For two years the frontier-API market had exactly three names you could put on a purchase order: OpenAI, Anthropic, Google. On July 9, Meta made it four.
The Meta Model API opened in public preview, and for the first time Meta is selling one of its in-house foundation models — Muse Spark 1.1 — to outside developers. It's US-only to start, there's no published SLA, and Meta is very clearly entering on price rather than on the top of the leaderboard. That combination is more interesting for founders than a simple "new model dropped," because it changes what your options cost, not just what they can do.
The two facts that matter for your stack#
It's OpenAI-compatible. The API speaks the same protocol as OpenAI's, so an existing client should work with a base-URL and API-key change — no rewrite. That single detail is the difference between "a thing I'll evaluate someday" and "a thing I can A/B against my current provider this afternoon."
# Same client, three lines of config. That's the whole migration to *trial* it.
export OPENAI_BASE_URL="https://api.meta.ai/v1" # Meta Model API endpoint
export OPENAI_API_KEY="$META_MODEL_API_KEY"
# model: "muse-spark-1.1"
(Confirm the exact base URL and model string against Meta's live docs — this is a public-preview product and those strings move.)
It manages its own context. Muse Spark 1.1 carries a 1M-token window and, per Meta, actively manages it — remembering earlier actions, retrieving from much earlier in a run, and compacting to keep what it needs later. For anyone who has hand-built summarization, retrieval, and compaction to keep a long-horizon agent from drowning in its own history, that's a chunk of context-engineering plumbing the model now claims to own. If it holds up on your workload, that's real leverage.
The honesty check: Meta's own eval report#
Here's what keeps this from being hype: the sober number comes from Meta itself. Its published evaluation report puts Muse Spark behind the frontier leaders on the hardest coding — reported at roughly 61.5 on SWE-Bench Pro against Claude Opus 4.8's ~69.2. Meta is not claiming the crown. It's claiming a price.

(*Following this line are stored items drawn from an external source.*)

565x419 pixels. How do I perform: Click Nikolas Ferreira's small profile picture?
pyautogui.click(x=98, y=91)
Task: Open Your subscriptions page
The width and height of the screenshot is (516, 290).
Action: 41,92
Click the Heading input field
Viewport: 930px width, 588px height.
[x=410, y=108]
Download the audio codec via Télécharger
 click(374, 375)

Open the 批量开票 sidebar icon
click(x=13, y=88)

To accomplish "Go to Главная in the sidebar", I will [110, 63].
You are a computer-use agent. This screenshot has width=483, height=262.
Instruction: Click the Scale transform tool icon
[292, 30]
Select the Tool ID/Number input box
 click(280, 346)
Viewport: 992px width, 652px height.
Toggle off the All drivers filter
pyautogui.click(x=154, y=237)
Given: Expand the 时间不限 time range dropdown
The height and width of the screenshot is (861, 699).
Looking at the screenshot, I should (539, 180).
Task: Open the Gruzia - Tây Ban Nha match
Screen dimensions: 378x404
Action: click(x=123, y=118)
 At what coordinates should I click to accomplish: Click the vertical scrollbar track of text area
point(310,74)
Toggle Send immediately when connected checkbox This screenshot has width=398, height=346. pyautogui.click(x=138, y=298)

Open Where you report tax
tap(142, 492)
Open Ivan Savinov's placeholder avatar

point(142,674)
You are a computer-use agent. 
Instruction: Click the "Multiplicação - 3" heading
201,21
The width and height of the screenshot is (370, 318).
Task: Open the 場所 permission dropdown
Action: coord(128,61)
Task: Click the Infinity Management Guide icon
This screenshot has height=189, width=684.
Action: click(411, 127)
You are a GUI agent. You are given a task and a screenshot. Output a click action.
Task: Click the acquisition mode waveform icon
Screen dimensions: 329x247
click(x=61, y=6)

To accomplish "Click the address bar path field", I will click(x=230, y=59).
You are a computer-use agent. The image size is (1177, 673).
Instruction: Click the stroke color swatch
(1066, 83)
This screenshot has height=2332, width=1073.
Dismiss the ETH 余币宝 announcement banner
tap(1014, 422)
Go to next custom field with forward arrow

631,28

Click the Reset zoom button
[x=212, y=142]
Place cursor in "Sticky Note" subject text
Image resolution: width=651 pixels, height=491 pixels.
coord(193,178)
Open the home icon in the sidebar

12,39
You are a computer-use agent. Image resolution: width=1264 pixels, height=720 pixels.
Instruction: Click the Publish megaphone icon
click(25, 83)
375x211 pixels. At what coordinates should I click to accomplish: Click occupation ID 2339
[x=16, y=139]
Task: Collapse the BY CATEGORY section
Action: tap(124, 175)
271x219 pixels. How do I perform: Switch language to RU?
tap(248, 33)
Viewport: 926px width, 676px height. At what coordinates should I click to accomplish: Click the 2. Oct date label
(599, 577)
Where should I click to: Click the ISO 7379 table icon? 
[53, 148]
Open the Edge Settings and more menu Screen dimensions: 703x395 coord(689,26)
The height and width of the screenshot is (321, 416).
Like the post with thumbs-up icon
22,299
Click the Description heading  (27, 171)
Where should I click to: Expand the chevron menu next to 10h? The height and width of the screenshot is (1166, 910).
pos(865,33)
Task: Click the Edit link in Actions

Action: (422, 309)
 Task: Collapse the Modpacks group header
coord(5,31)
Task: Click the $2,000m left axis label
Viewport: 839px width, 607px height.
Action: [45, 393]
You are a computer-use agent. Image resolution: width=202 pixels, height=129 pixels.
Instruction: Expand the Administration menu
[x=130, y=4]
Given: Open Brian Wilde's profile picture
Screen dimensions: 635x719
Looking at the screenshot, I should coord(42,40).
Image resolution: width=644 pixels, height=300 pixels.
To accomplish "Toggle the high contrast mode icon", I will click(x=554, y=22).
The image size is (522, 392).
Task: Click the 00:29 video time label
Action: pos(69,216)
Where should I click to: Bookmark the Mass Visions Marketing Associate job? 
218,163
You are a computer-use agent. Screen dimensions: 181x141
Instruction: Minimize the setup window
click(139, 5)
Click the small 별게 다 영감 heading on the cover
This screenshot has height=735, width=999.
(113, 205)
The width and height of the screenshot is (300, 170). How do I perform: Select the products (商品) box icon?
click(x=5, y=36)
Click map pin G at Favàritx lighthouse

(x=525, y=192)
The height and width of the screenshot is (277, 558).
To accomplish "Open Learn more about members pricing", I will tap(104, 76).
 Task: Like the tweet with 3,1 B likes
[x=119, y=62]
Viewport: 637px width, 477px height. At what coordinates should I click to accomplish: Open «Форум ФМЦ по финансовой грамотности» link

A vendor that publishes the benchmark it loses on is telling you how to use it. The message here isn't "we're the best coder." It's "we're cheap and we hold context — point the right work at us."
That's the correct way to read a fourth entrant that undercuts on cost. The reported pricing — $1.25 per 1M input tokens and $4.25 per 1M output, with $20 in free credits — sits under the incumbents' top agentic tiers. Cheap tokens plus self-managed long context is a specific shape of value: it's built for high-volume, long-running agentic work where per-token cost dominates your bill and the task doesn't demand the absolute top of the coding leaderboard.
What it means for you#
The instinct on a new frontier API is to ask "is it better?" That's the wrong question for a founder. The right question is "what does it let me route differently?"
Because integration is nearly free and the model trails on the hardest coding, the move is not to switch — it's to split. Send the cost-sensitive, high-volume, and long-context agentic paths to Meta and measure the bill. Keep your critical-path and hardest reasoning/coding on the incumbent that's already earning its keep. Then re-run your own evals on your own tasks, because a benchmark is a proxy and your workload is the truth.
There's a second-order win even if you never move a single request: a fourth credible vendor pricing aggressively is leverage in every renewal conversation you have with the other three. It's the same dynamic we traced in the demand-side AI price war — and this is the entrant with the deepest pockets and the least need to make money on inference. The AI price war just got another combatant. Watch the incumbents' agentic-tier pricing over the next quarter — this is the kind of entry that moves it.
Just don't put a public-preview, US-only, no-SLA endpoint on your critical path yet. Trial it now for the leverage and the routing; wait for GA before you bet a customer-facing flow on it.